When the ovum is destroyed in the tube before rupture takes place, the fetus and the blood may be absorbed; or mummification, adipoceration, or lithopedion-formation may result; or suppuration may occur, with the formation of a pyosalpinx; or, if death of the fetus happens in the early weeks, the tube may be found closed at the ostium abdominale, and filled with blood in which no fetus may be detected. Such cases have been repeatedly described as hematosalpinx, the real origin of the condition in pregnancy not being known. The fetus had been absorbed or broken up and scattered through the blood-mass. Careful microscopic examination of the tube reveals the true condition—a destroyed tubal pregnancy with hemorrhage into the tube. As has already been said, hematosalpinx not caused by tubal pregnancy is very rare.
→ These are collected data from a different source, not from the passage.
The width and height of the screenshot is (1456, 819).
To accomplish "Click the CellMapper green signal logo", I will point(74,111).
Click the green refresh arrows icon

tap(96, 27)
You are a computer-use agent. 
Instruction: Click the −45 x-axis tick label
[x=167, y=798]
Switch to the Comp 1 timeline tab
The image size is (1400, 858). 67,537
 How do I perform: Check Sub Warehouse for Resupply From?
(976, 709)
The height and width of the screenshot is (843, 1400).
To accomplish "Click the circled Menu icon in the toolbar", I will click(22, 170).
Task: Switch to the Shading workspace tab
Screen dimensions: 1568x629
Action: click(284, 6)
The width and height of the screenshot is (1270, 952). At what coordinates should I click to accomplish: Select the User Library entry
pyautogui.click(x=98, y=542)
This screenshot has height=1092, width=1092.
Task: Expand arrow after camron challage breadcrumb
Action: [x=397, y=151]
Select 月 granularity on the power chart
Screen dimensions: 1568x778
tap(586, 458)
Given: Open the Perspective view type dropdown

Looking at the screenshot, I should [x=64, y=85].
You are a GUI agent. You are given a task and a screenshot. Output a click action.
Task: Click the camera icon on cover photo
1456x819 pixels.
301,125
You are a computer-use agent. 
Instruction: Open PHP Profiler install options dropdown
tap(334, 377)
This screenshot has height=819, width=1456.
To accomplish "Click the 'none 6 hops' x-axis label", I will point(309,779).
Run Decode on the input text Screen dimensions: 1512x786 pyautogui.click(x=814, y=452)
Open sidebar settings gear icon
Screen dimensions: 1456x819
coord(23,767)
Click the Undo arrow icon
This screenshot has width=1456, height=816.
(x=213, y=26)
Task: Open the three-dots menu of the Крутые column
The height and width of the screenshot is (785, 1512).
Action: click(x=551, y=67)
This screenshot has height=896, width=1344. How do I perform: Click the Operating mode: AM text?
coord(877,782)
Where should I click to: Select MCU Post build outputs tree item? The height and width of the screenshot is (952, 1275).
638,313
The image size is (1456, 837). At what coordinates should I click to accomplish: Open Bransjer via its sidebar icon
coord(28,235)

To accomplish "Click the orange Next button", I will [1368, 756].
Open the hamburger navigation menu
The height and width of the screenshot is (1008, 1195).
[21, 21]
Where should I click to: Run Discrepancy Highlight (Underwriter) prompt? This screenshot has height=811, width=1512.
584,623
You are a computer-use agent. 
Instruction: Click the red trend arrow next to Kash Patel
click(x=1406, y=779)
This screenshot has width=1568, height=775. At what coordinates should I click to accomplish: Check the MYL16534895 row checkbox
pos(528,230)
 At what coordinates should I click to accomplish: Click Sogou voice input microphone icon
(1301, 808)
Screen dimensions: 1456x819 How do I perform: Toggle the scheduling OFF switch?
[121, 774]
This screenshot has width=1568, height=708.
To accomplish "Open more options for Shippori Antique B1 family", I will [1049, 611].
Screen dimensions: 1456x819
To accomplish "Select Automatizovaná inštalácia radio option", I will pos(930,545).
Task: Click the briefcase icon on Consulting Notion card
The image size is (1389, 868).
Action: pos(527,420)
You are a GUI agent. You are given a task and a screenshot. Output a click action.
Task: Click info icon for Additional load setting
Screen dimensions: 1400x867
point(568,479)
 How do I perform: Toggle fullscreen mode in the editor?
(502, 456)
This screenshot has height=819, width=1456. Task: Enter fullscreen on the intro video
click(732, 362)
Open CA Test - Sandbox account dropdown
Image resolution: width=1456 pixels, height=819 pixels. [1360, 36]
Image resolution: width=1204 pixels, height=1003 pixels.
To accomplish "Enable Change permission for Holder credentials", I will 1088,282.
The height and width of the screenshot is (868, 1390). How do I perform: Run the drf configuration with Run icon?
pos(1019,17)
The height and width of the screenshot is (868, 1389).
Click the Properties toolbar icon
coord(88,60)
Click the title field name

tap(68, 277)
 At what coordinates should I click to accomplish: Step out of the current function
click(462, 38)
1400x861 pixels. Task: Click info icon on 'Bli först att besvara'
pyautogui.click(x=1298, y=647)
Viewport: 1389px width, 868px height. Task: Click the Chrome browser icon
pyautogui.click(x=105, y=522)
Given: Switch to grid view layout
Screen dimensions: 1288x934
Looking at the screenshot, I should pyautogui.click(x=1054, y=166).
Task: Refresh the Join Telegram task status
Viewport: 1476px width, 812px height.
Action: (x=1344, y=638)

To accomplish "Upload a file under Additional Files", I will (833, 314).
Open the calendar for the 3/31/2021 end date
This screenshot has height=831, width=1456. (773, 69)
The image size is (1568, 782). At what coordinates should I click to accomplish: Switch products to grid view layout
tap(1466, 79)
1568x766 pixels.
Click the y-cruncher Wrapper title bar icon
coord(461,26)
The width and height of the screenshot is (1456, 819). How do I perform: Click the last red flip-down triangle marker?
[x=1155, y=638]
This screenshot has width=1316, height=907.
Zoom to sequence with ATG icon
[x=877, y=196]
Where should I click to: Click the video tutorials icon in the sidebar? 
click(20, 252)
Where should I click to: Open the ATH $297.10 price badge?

Coincidently with the development of the tubal pregnancy there occur enlargement of the body of the uterus and decidual transformation of the endometrium. The decidual membrane separates, entire or in fragments, and is discharged from the uterus, after the death of the embryo or during its development, from the eighth to the tenth week. The decidua again forms only when gestation continues undisturbed.

The enlargement of the uterus varies a great deal according to the position of the tubal pregnancy and the course of its development. The interstitial variety is accompanied by the greatest uterine enlargement. When the tubal gestation has reached full time the uterus may measure from 4 to 7½ inches in length.

The increased size of the uterus is most marked in the long diameter. The change of shape does not resemble that which occurs in normal pregnancy.

The uterus also becomes softer in tubal pregnancy, and the cervix softens somewhat, though not so much as in a uterine pregnancy.

If the woman and the fetus survive the many dangers that accompany the progress of tubal gestation, the development of the fetus will go on to full term, and then the phenomenon of spurious labor will come on.

In spurious labor there are a series of periodical pains that resemble those of normal labor. The pains may last from a few hours to several days. They may cease, and reappear after varying intervals.

Hemorrhage usually takes place from the uterus. After the spurious labor the uterine discharge may be of the same character as that seen after normal labor.

It is probable that the fetus always dies after spurious labor. The liquor amnii is absorbed, the gestation-sac shrinks, and changes take place in the fetus similar to those already referred to. It may become mummified or converted into adipocere or a lithopedion. In this condition it may remain in the abdomen for many years. A mummified fetus that had been carried for fifty years has been removed post-mortem from a woman aged eighty-two.

Rarely, after spurious labor the gestation-sac ruptures and the fetus is discharged into the peritoneum, the vagina, or the large intestine, whence it is born through the anus.